Second, the control over the allegedly dirty money in the “recipient” countries is quite weak. I would say that the very term “due diligence” shouldn’t be used for the description of what’s going on in Europe and in the United States. One can remember the most famous cases—like the case of Arthur Andersen insisting on Enron’s firmness five months prior to its bankruptcy; the case of Moody’s, Standard & Poor’s and Fitch drawing the AAA ratings to the “subprime” mortgage-backed securities in the wake of the 2008 crisis; the case of Wachovia which laundered close to $500 billion of drug cartels affiliated money in 2000s, etc. If it comes to purchases of the expensive real estate, as one can see, remaining in the shadows is even easier. The “investments” into the wealthy countries are welcomed by their governments—today, even the EU nations effectively sell citizenships or permanent residencies in hundreds of ways with the cheapest ones (as in Malta, Cyprus or Bulgaria) requiring not more than Є1.2-2.0 million to attain citizenship.

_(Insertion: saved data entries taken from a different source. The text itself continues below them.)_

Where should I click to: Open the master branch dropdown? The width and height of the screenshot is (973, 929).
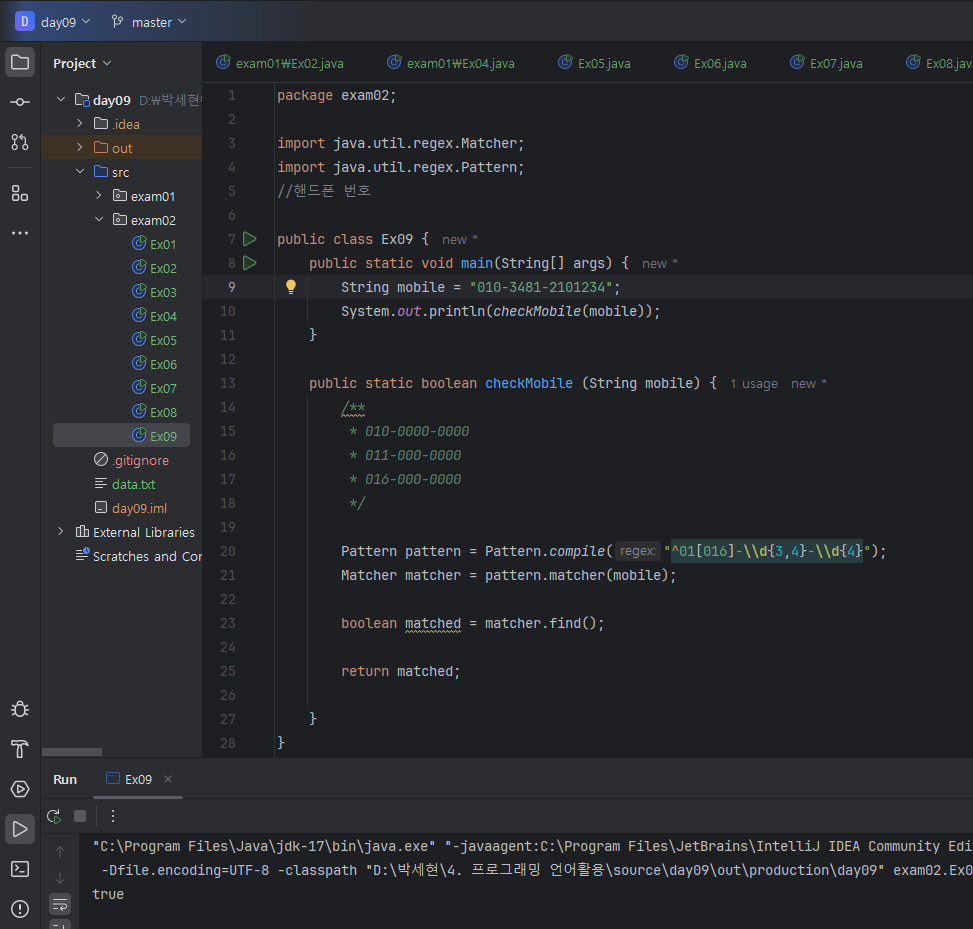[143, 21]
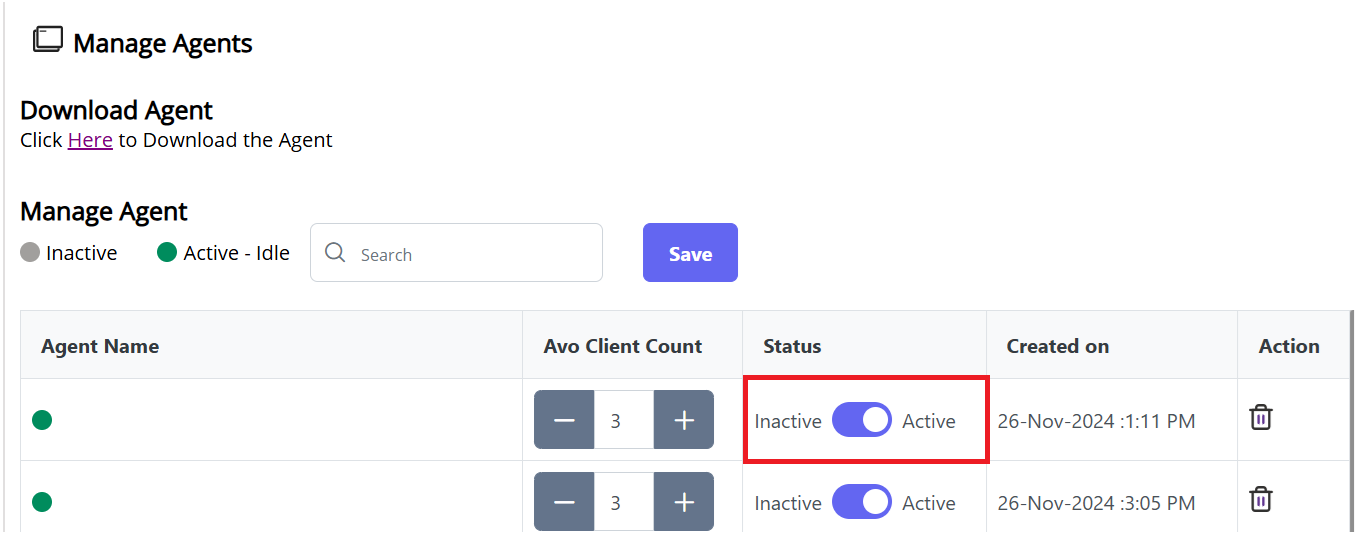Increase Avo client count in second row
1356x556 pixels.
coord(684,503)
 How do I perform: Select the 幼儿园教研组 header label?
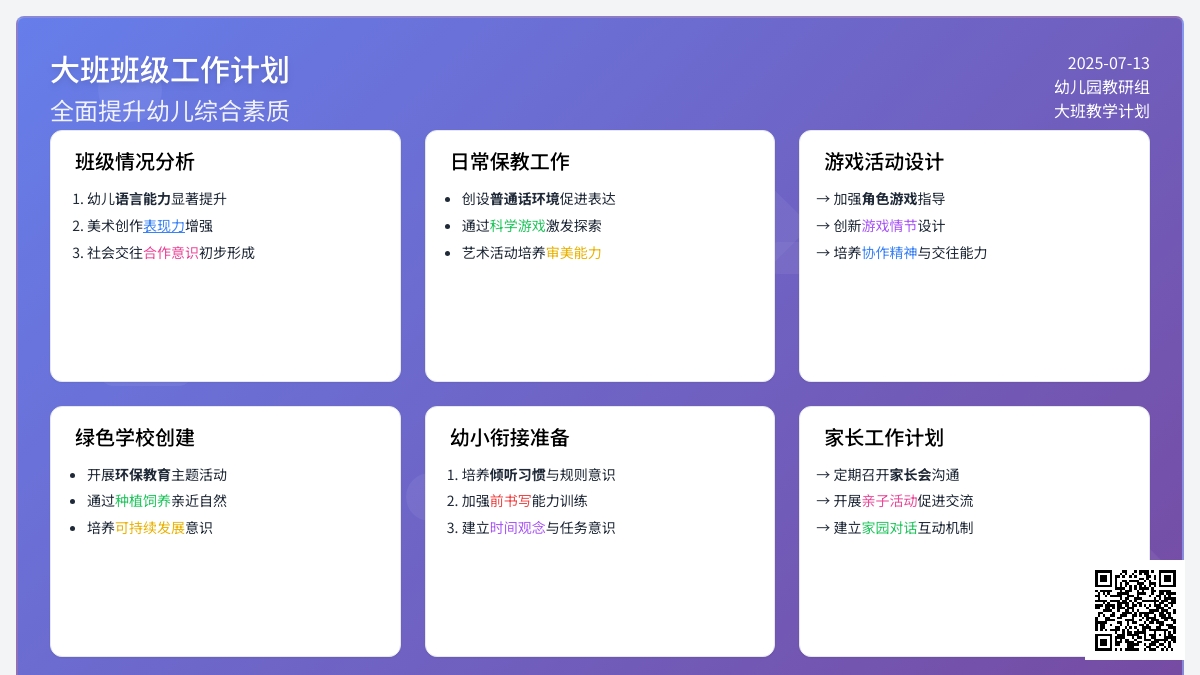[x=1102, y=88]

The British, who introduced “unexplained wealth orders” as part of the Criminal Finances Act of 2017, used this tool to prosecute only one person since the orders went into force—and I would remind that there are thirty-five thousand real estate units in London with a value of around $70 billion, which were paid for by unknown sources and belong to undisclosed owners. A total revision of the banking accounts owned by foreign residents and/or companies, as well as the real estate bought by such entities should be under way—but in most cases the local authorities prefer only to levy additional taxes on such objects rather than find the sources of money that bought them.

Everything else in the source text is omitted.